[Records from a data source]
==========

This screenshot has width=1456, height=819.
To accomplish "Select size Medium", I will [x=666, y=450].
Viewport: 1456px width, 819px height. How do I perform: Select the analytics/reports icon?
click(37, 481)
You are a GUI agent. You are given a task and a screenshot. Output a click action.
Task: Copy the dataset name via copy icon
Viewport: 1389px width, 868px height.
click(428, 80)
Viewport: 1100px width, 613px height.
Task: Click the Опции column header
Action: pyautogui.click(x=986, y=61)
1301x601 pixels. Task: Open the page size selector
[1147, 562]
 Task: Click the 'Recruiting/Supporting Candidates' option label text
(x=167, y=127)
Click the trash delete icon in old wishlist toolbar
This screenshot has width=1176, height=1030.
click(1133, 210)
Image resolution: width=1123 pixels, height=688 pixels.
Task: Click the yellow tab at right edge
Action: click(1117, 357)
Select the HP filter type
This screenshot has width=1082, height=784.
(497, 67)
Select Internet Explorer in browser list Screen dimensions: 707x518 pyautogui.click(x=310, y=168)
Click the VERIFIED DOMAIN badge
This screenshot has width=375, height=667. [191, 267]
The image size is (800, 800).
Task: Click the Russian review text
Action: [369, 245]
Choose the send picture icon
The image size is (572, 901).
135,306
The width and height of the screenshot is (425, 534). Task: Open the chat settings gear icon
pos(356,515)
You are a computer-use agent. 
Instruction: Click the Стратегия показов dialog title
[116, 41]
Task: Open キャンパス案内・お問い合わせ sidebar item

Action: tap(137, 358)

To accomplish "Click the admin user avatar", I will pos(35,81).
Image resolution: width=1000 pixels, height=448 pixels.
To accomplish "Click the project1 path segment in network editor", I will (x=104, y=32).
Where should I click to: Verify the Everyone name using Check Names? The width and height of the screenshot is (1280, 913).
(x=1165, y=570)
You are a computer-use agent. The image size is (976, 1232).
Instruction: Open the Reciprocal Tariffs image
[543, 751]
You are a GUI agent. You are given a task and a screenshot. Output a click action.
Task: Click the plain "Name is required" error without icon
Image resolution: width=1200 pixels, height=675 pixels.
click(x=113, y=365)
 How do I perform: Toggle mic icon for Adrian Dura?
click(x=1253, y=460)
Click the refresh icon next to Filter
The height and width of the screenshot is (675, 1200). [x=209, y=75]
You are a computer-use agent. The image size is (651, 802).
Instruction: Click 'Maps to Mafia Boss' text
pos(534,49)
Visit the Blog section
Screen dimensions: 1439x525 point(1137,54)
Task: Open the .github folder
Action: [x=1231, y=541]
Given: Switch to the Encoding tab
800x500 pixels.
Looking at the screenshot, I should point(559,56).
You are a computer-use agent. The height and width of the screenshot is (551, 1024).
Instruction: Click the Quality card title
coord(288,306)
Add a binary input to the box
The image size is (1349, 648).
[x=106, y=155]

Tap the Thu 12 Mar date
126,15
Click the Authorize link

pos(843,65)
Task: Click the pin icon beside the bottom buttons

==========

§ WHAT THE TASK REQUIRES: Only a number should be given in reply: how many lines in the entries above hold "agent".

§ ANSWER SECTION: 6